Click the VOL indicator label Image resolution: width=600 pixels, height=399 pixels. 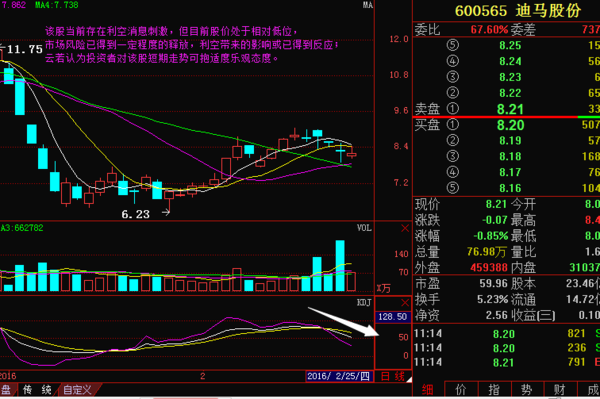point(364,228)
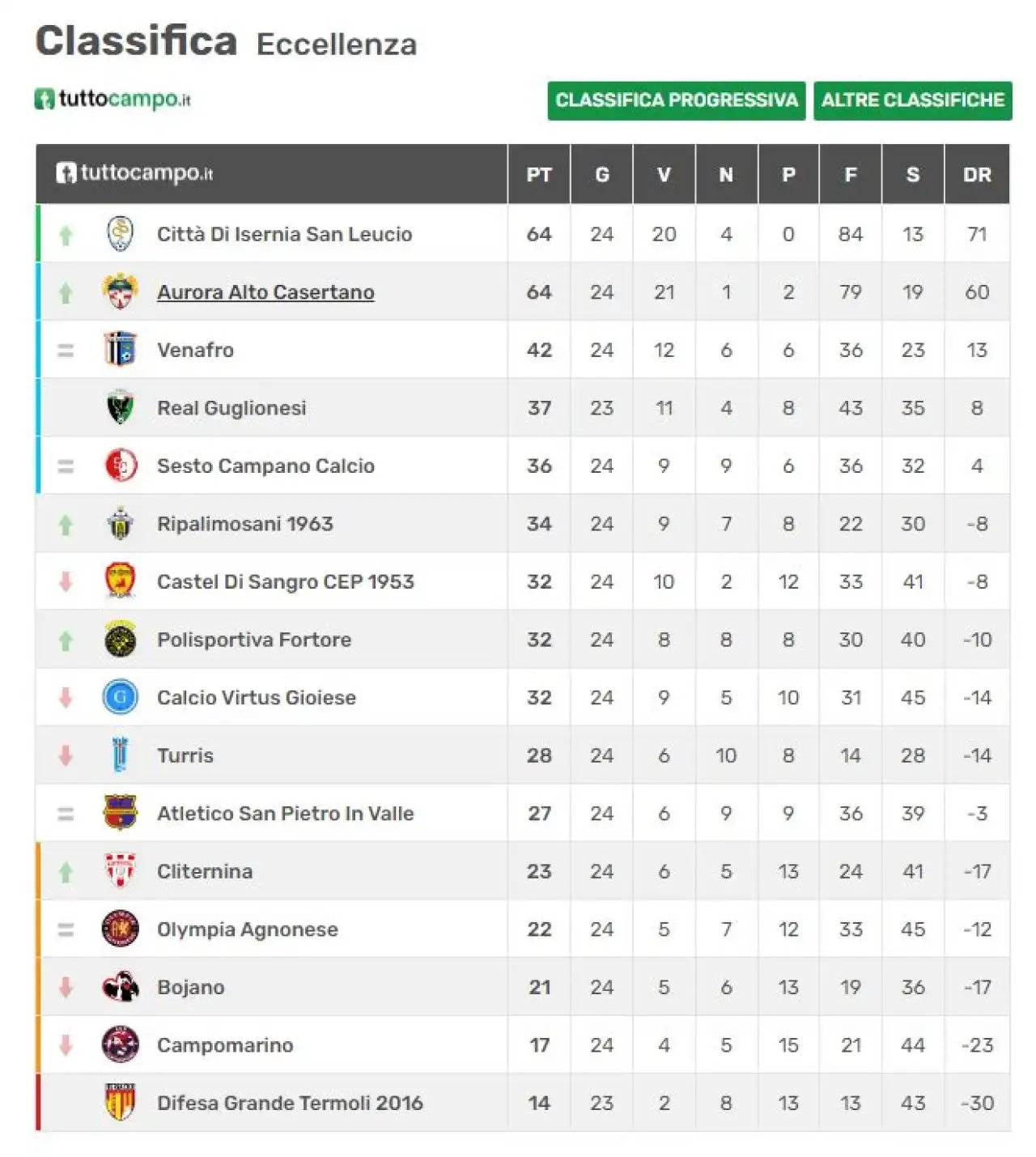Open Altre Classifiche rankings
This screenshot has width=1036, height=1157.
click(x=913, y=100)
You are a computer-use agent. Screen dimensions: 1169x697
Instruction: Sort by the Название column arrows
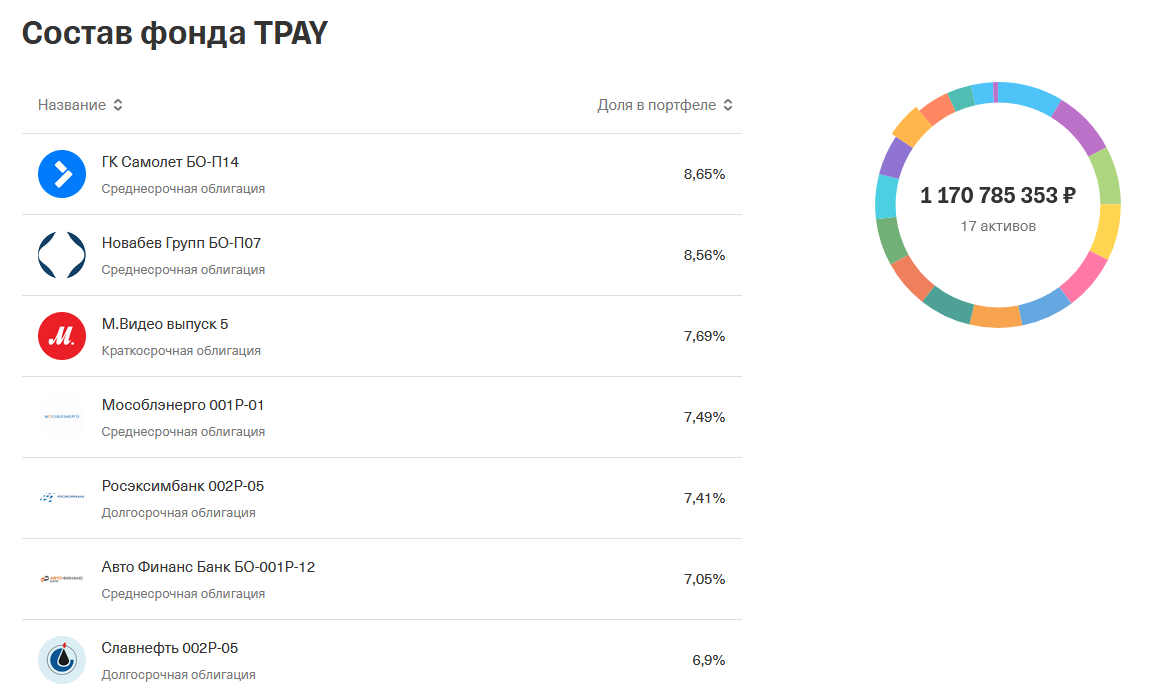(x=118, y=105)
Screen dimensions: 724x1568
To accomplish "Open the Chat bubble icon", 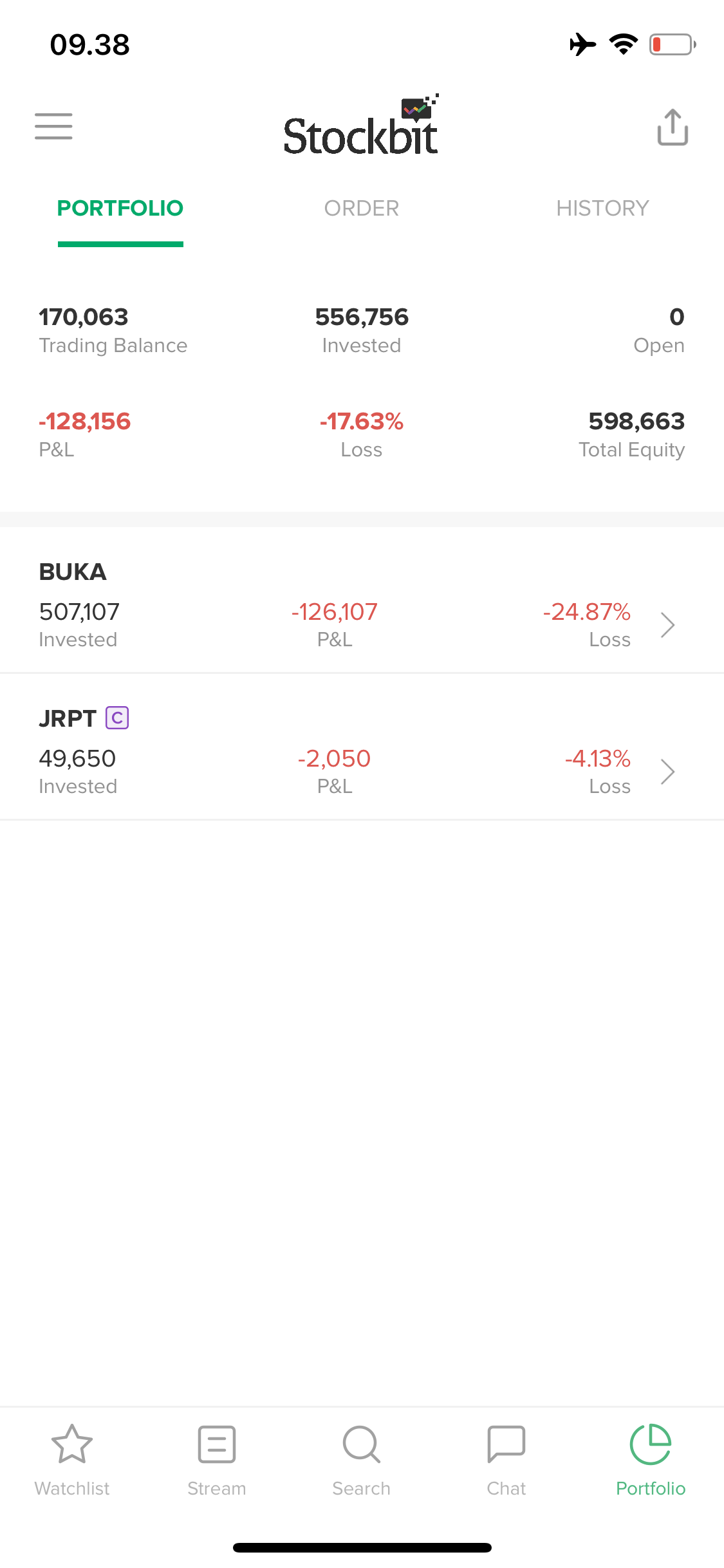I will [x=506, y=1445].
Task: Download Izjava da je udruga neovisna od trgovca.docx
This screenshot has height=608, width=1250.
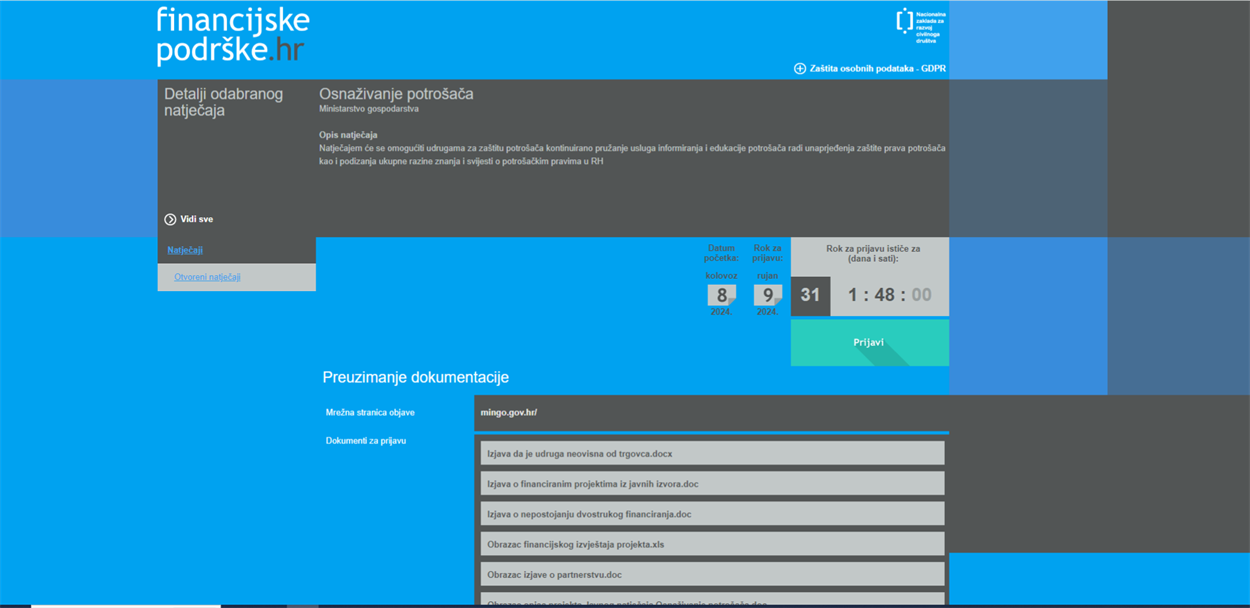Action: point(580,454)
========
▶ _TASK ITEM_
Each line from the one holding "Task: Download Izjava" through the last line of the records above must be duplicated exactly, and pictures must not be.

▶ _REPLY_
Task: Download Izjava da je udruga neovisna od trgovca.docx
This screenshot has height=608, width=1250.
Action: point(580,454)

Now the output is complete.